Multitasking:Selbstsicher ins Verderben

Multitasking ist weit verbreitet, doch es überfordert die Menschen und führt zu mehr Fehlern.

Von Werner Bartens

Bei aller anerzogenen Bescheidenheit: Zumeist überschätzt sich der Mensch chronisch selbst in allem, was er tut. Sein Anteil an der Hausarbeit, in der Fußballmannschaft und erst recht im Büro ist der größte und wichtigste. Alles unter Kontrolle hat er sowieso. Diese unreflektierte Zuversicht ist wohl die Voraussetzung dafür, überhaupt auf die Idee zu kommen, Kontinente zu entdecken und sich in Projekte mit ungewissem Ausgang zu stürzen. Im wenig abenteuerlichen Alltag erhöht die Gewissheit, mehrere Dinge gleichzeitig zu beherrschen, jedoch die Gefahr, in Notlagen zu geraten, so wie dies vermutlich auch beim Fahrdienstleiter in Bad Aibling der Fall war, der zur Unglückszeit ein Computerspiel am Handy spielte. "Menschen unterliegen schnell der Illusion der Kontrolle", sagt Dieter Frey, Sozialpsychologe an der Ludwig-Maximilians-Universität München. "Auch bei Situationen, die schwer zu bewältigen sind, denken sie: Das kann ich."

Die Wissenschaft hat immer wieder gezeigt, dass Multitasking keine erstrebenswerte Fähigkeit ist, sondern die Menschen überfordert. So belegten Forscher der Stanford University 2009, dass intensive Mediennutzung keineswegs die Konzentrationsfähigkeit schult, sondern verschlechtert. "Heavy Media-Multitasker" ließen sich leichter ablenken, konnten sich relevante Inhalte schlechter merken und schnitten in Tests, in denen sie verschiedene Aufgaben erfüllen sollten, nicht so gut ab. "Die strukturierte Informationsverarbeitung leidet darunter", so lautet das ernüchternde Fazit der Autoren um Eyal Ophir. "Immer mehr Menschen werden in ihren kognitiven Fähigkeiten überfordert, wenn sie an immer größeren Bildschirmen mehrere Fenster und Browser geöffnet haben und erwartet wird, dass sie zudem per Chat, SMS und Tablet erreichbar sind und antworten."

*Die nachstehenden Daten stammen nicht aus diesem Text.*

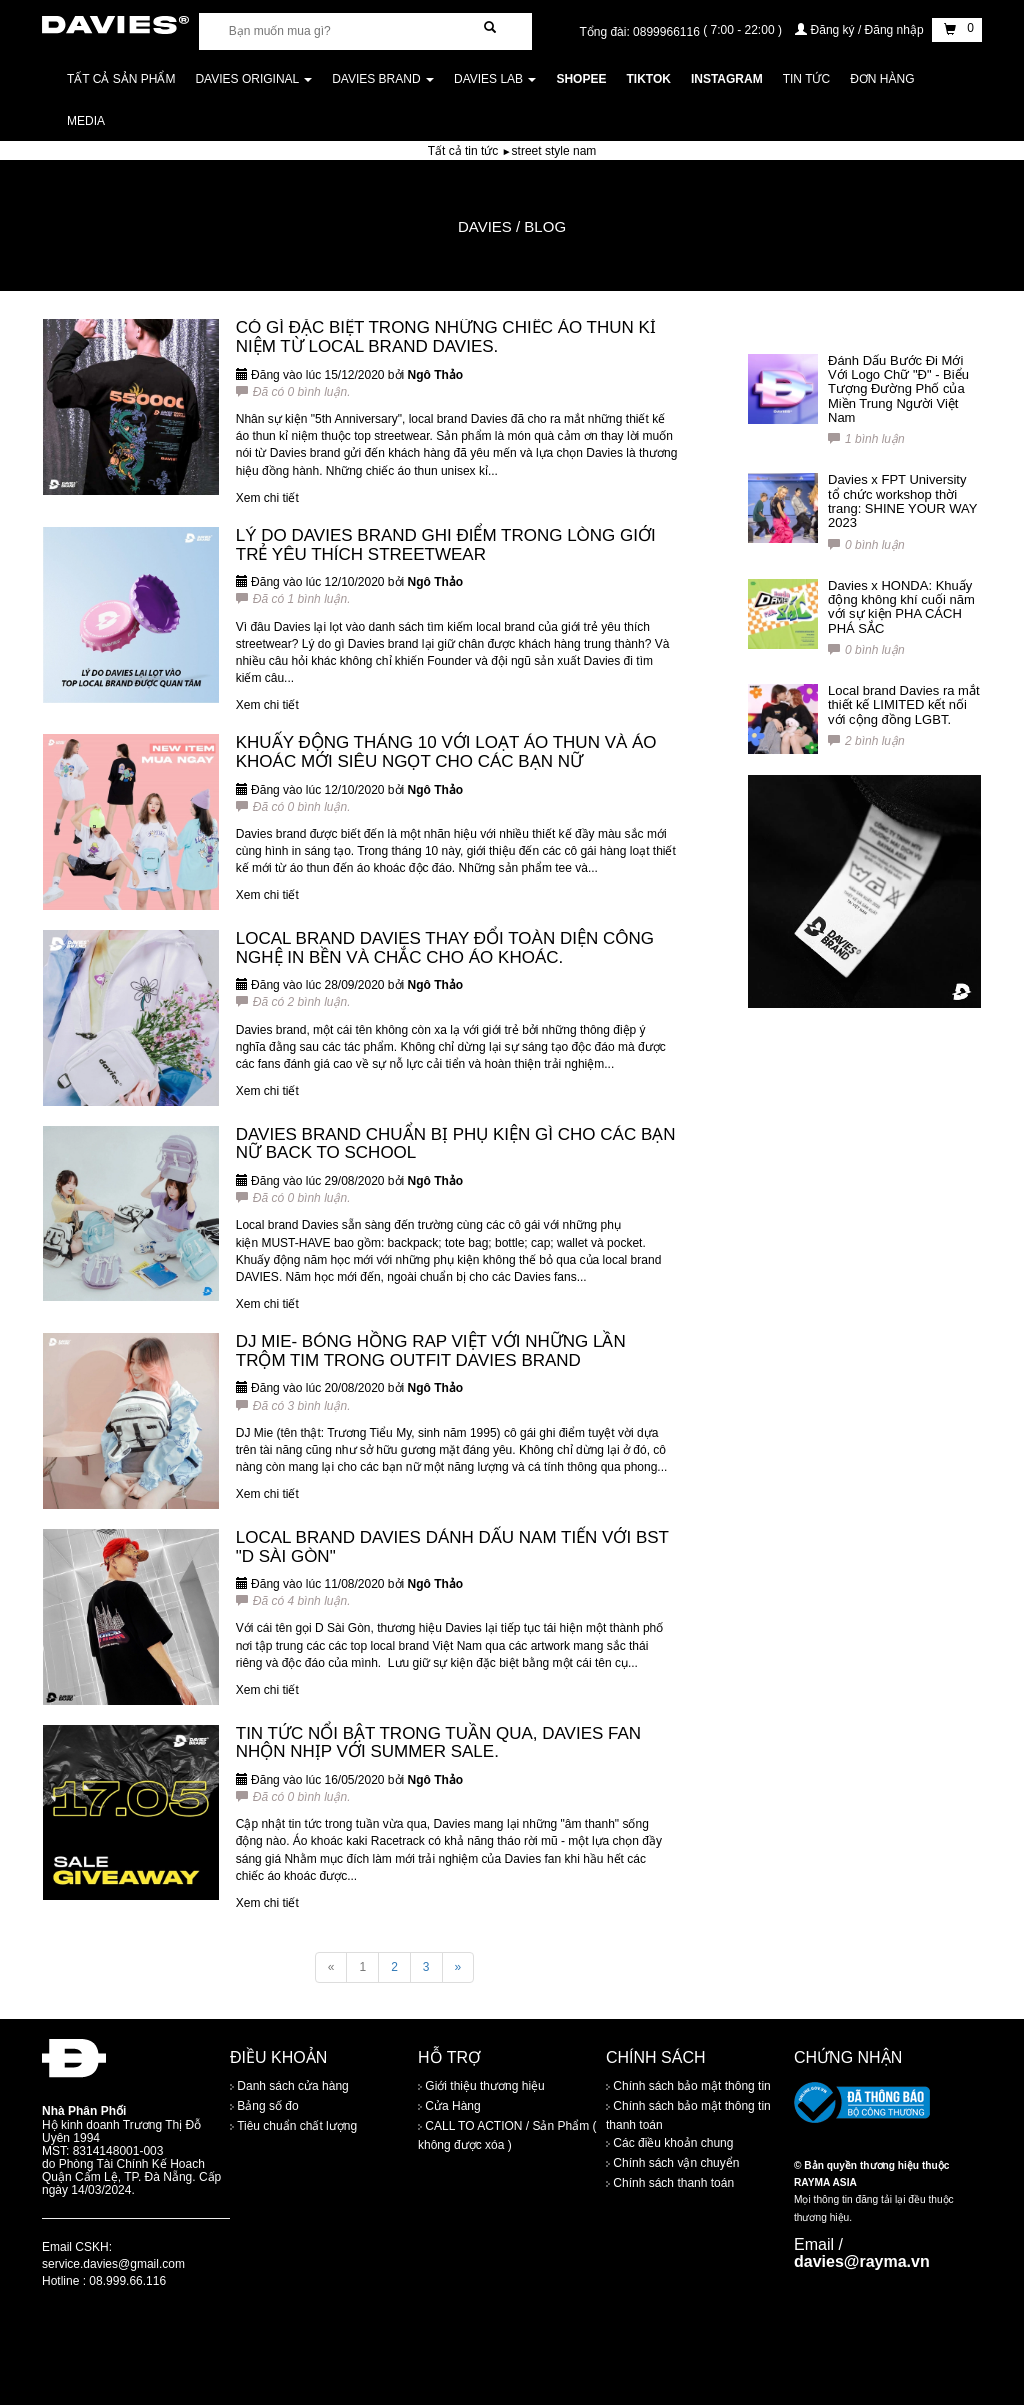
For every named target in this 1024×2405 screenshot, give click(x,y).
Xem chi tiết (267, 498)
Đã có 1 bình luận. (293, 599)
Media (86, 121)
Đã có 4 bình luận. (293, 1601)
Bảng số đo (264, 2106)
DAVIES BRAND (383, 79)
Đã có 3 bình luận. (293, 1406)
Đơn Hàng (882, 79)
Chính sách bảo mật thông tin (688, 2086)
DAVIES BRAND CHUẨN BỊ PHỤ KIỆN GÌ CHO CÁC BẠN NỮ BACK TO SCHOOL (456, 1144)
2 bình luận (866, 741)
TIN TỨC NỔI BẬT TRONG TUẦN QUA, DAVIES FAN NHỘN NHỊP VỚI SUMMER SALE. (438, 1743)
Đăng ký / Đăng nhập (861, 30)
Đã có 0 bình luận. (293, 392)
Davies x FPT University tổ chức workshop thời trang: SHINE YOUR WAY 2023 (902, 501)
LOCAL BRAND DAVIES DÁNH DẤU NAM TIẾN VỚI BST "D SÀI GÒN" (452, 1547)
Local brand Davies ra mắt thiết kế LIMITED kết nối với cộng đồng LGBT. (904, 705)
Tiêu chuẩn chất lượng (293, 2126)
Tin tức (806, 79)
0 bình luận (866, 545)
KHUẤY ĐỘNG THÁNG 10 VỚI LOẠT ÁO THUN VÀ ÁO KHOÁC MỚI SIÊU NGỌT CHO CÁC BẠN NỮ (446, 752)
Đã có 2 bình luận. (293, 1002)
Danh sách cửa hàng (289, 2086)
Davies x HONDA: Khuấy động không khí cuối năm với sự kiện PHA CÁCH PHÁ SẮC (901, 607)
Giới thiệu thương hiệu (481, 2086)
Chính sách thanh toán (670, 2183)
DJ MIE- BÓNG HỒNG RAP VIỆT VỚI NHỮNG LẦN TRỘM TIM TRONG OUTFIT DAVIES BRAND (431, 1351)
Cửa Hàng (449, 2106)
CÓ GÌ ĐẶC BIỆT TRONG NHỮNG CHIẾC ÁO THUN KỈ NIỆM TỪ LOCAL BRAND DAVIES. (446, 337)
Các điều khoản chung (669, 2143)
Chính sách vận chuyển (672, 2163)
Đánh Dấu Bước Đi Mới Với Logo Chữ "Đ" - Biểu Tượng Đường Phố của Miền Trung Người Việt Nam (898, 389)
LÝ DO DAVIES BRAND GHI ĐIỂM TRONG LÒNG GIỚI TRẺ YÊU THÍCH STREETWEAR (446, 545)
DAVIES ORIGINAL (253, 79)
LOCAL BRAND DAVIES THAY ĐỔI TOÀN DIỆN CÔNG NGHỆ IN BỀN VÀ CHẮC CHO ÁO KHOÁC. (445, 948)
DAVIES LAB (495, 79)
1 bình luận (866, 439)
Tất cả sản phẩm (121, 79)
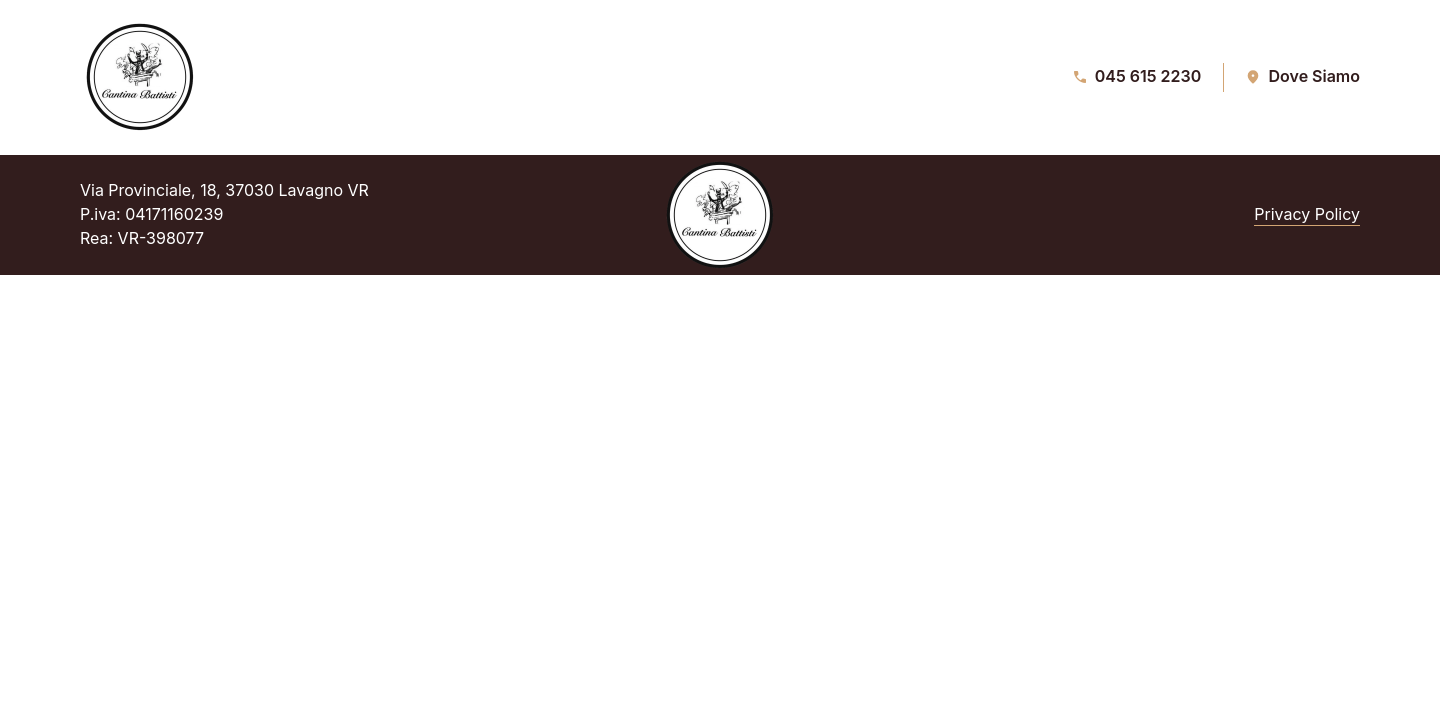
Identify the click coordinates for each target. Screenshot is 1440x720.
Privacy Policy (1307, 214)
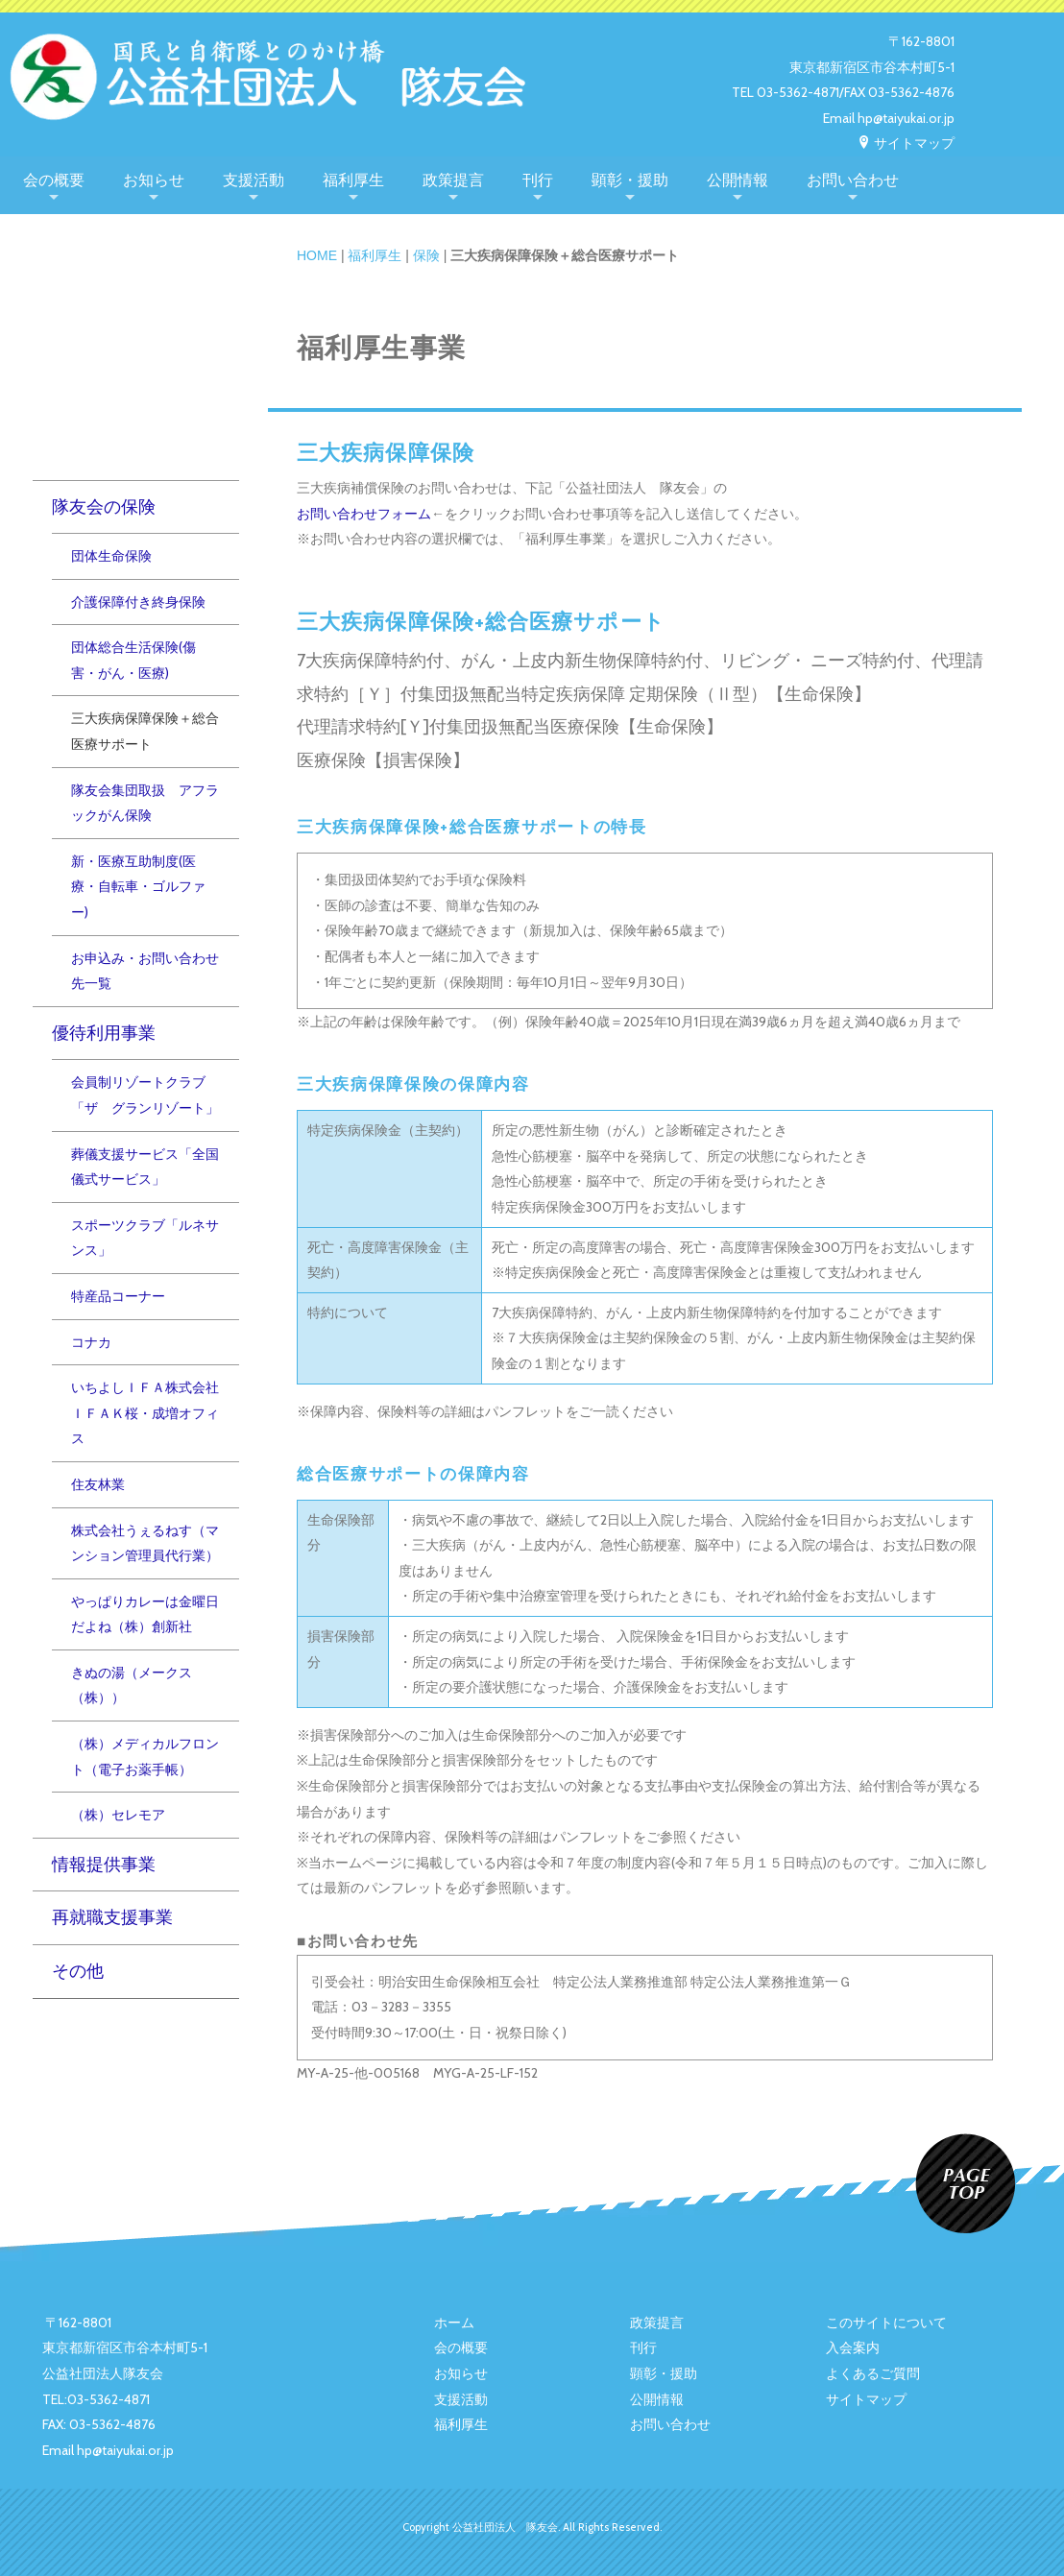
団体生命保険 (111, 556)
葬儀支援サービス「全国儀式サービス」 (145, 1167)
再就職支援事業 (112, 1917)
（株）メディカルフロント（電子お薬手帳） (145, 1756)
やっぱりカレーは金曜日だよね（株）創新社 (145, 1614)
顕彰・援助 (630, 180)
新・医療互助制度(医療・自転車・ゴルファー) (138, 887)
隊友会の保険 (104, 506)
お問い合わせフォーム (364, 513)
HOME (317, 255)
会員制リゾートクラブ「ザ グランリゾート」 (145, 1095)
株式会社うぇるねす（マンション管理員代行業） (145, 1543)
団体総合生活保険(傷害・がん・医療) (133, 660)
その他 (78, 1971)
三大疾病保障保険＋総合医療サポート (145, 731)
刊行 (537, 180)
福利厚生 (353, 180)
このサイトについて (886, 2322)
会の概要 (54, 180)
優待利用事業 (104, 1033)
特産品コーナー (118, 1296)
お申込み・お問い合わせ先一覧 (145, 971)
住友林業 (98, 1484)
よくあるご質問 (873, 2373)
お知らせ (153, 180)
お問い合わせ (853, 180)
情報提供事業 (104, 1864)
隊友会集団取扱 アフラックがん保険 (145, 803)
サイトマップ (906, 143)
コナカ (91, 1342)
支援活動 (253, 180)
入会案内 (853, 2347)
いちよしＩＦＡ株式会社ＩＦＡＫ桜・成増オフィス (145, 1413)
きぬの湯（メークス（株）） (131, 1685)
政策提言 (453, 180)
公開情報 (737, 180)
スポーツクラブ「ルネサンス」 (145, 1238)
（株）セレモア (118, 1814)
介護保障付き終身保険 (138, 602)
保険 (426, 255)
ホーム (454, 2322)
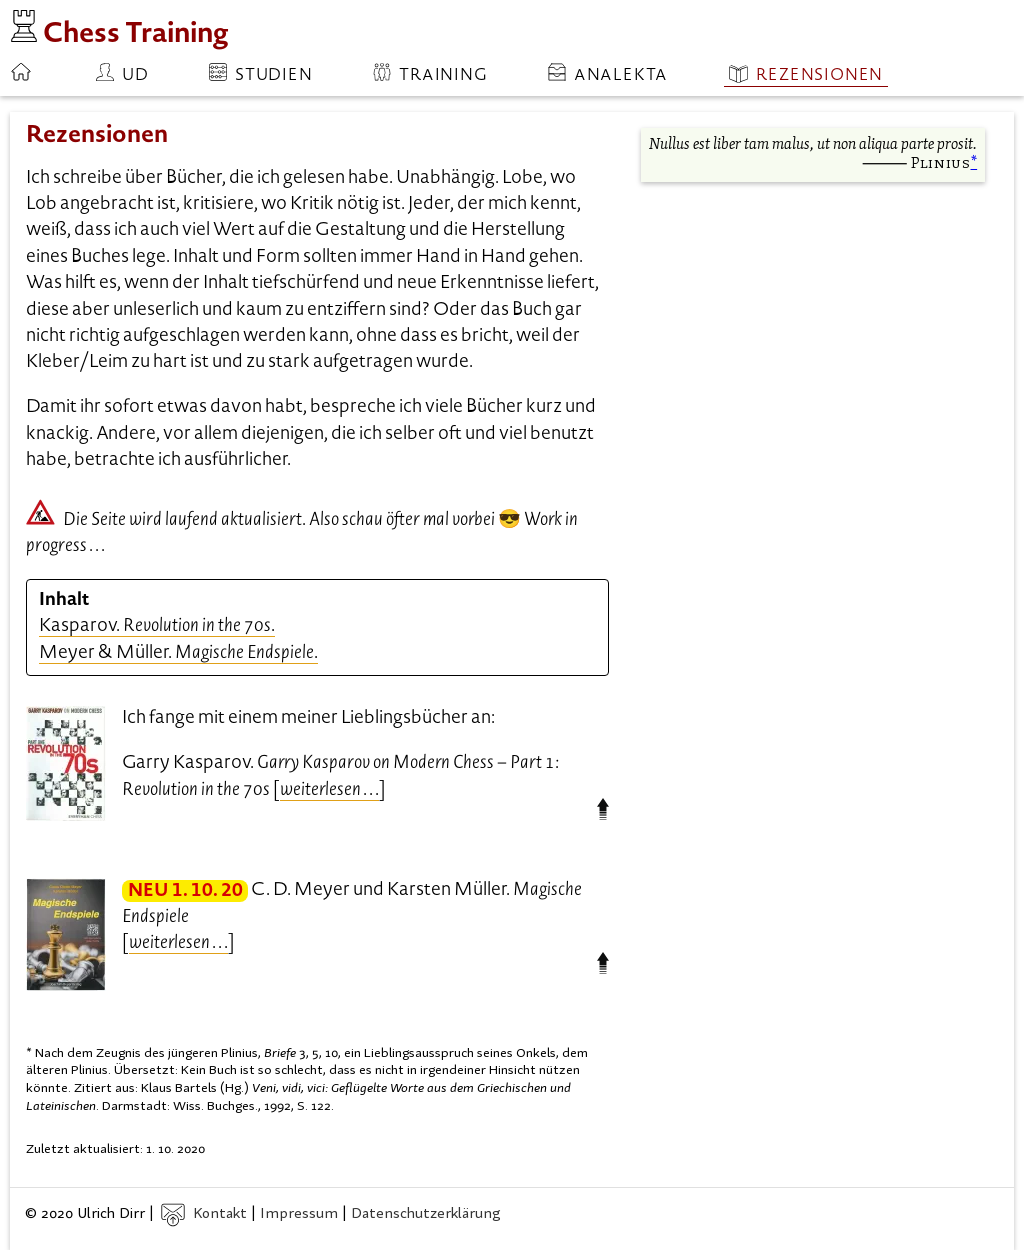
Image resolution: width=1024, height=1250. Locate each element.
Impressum (299, 1214)
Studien (261, 73)
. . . (329, 790)
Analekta (608, 73)
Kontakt (204, 1214)
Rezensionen (806, 74)
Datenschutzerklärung (426, 1214)
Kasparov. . (157, 626)
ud (122, 73)
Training (430, 73)
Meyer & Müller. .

Vergangene Woche erst hat eine finnische Studie an Jugendlichen und jungen Erwachsenen erneut gezeigt, wie solches Multitasking die Leistungsfähigkeit beeinträchtigt. Die Psychologen und Neurowissenschaftler der Universität Helsinki belegen, dass der ständige Mehrfachgebrauch elektronischer Medien keineswegs zur Gewöhnung führt, sondern mehr Hirnkapazität beansprucht, als bisher angenommen wurde.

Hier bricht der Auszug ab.